● **WHAT IS NEEDED**
Copy nothing but the line with "Viewport: 1456px width, 820px" and the lines that follow it to the end of the entries below, and keep the pictures out.

● **AVAILABLE DATA**
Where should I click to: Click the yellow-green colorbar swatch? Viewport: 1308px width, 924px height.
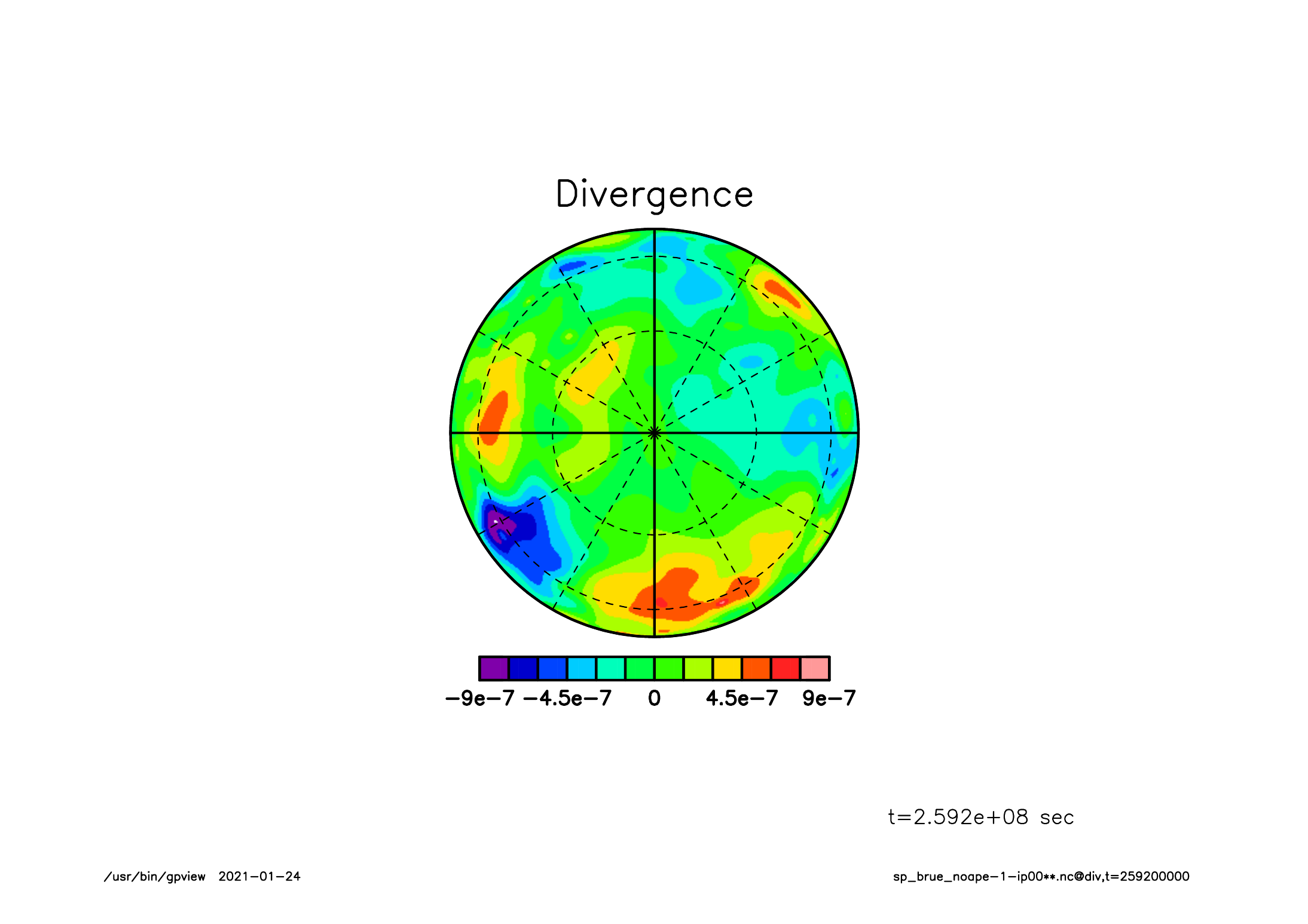click(x=698, y=668)
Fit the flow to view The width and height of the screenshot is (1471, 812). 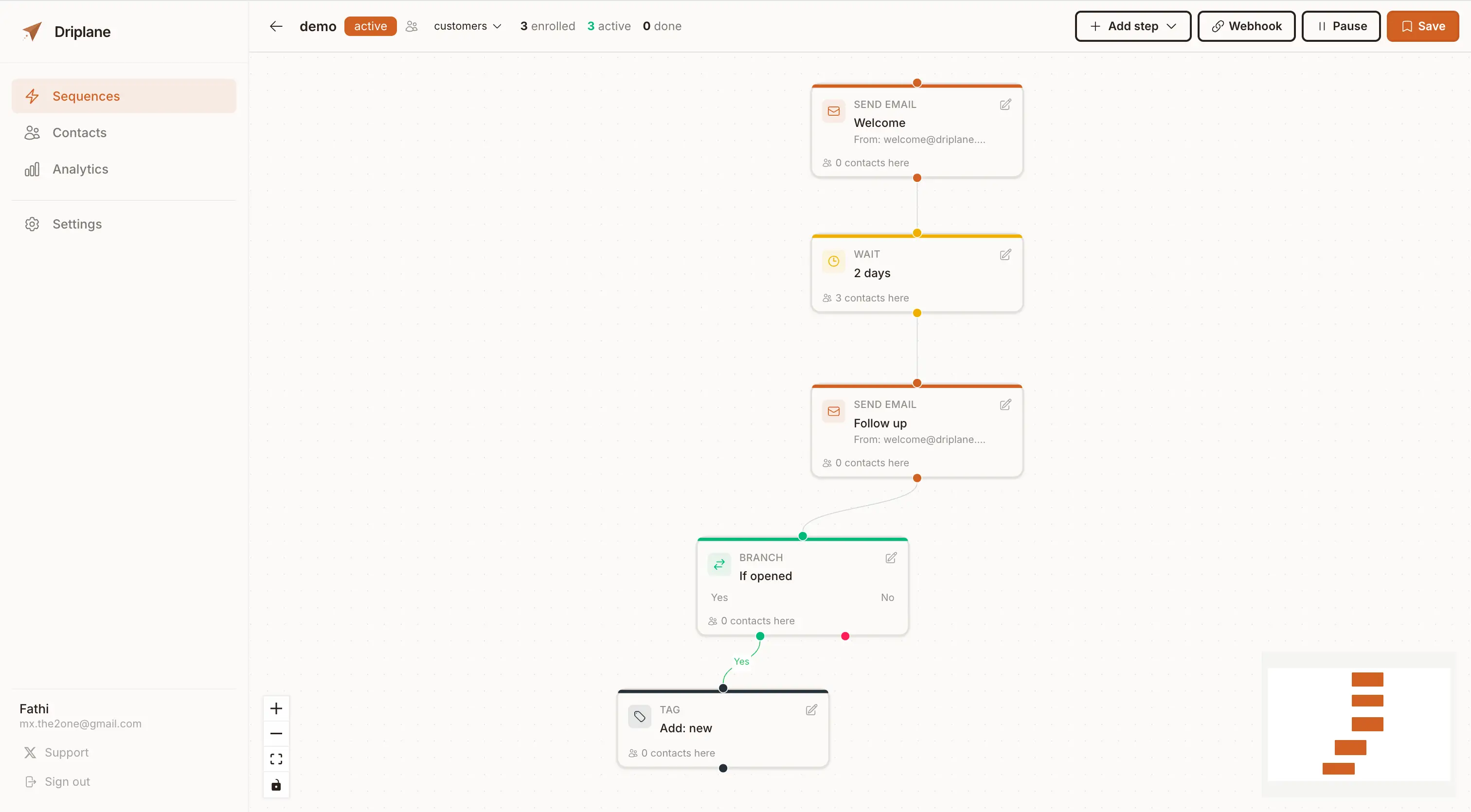click(x=276, y=759)
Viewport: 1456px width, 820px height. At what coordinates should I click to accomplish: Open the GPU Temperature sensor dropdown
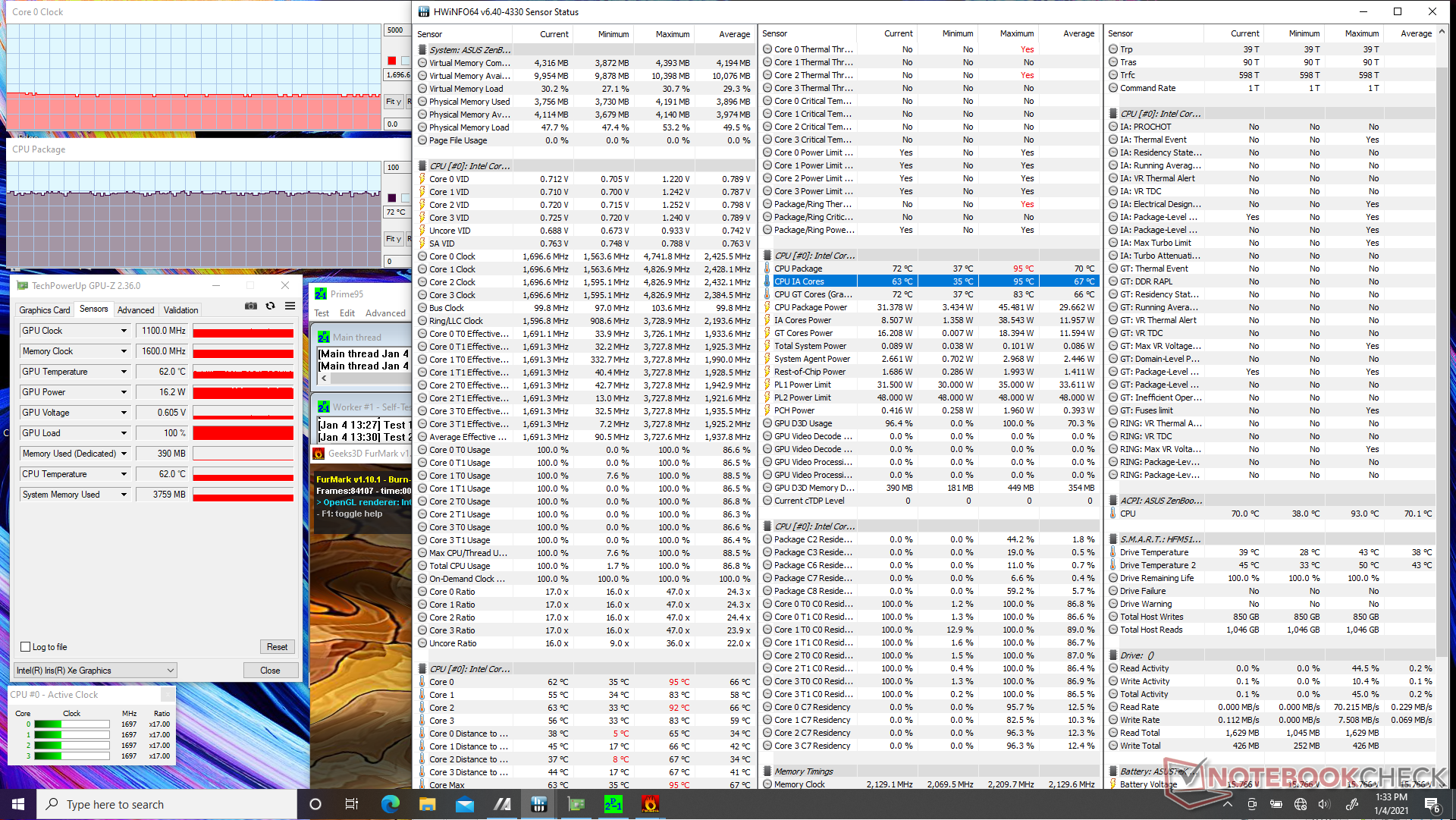(x=124, y=372)
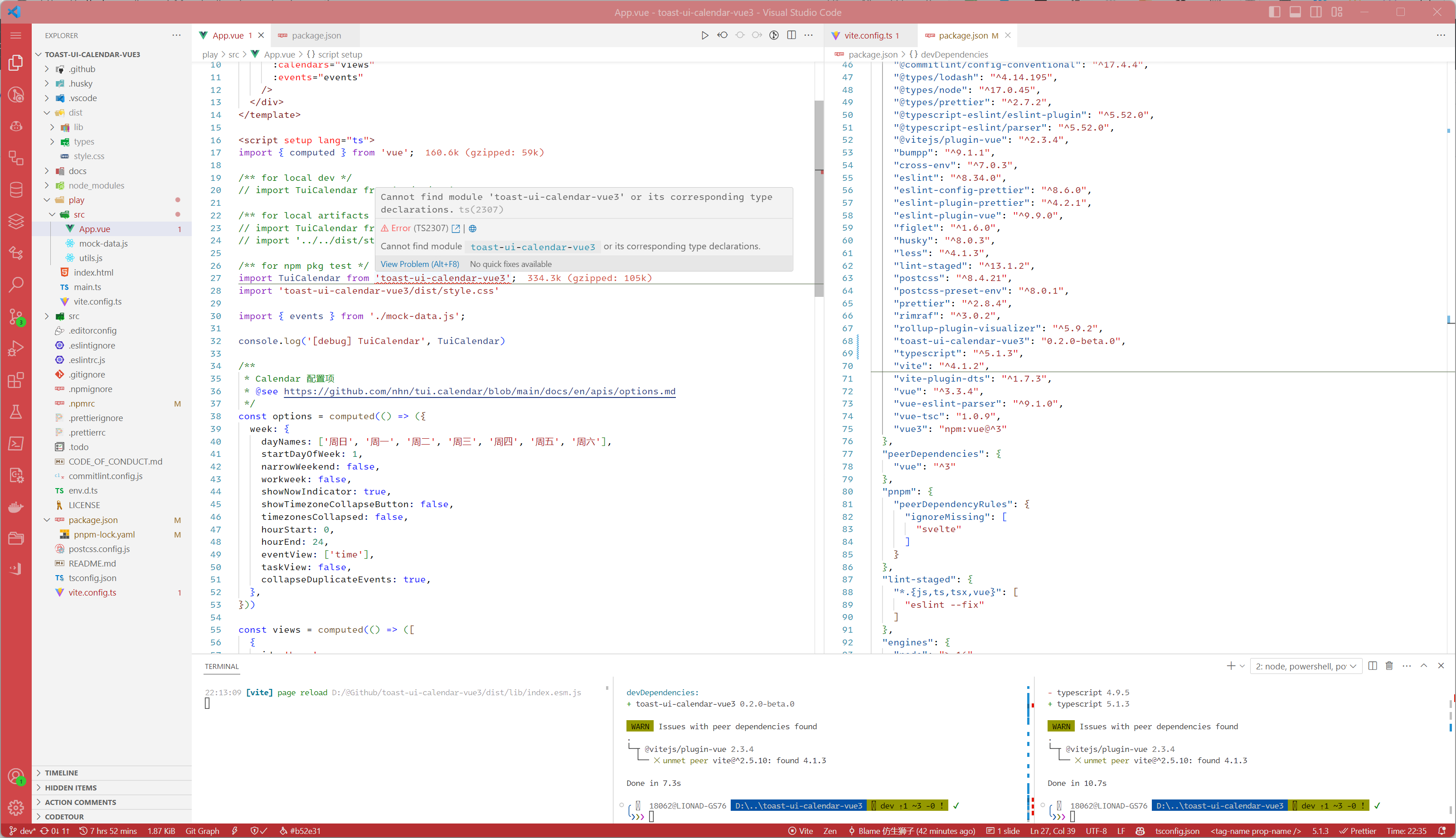The image size is (1456, 838).
Task: Toggle the primary side bar layout button
Action: pos(1274,12)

● **ANSWER SPACE**
Viewport: 1456px width, 820px height. At what coordinates should I click to accomplish: Open the GPU Temperature sensor dropdown
(x=124, y=372)
The image size is (1456, 838).
Task: Toggle the primary side bar layout button
Action: pos(1274,12)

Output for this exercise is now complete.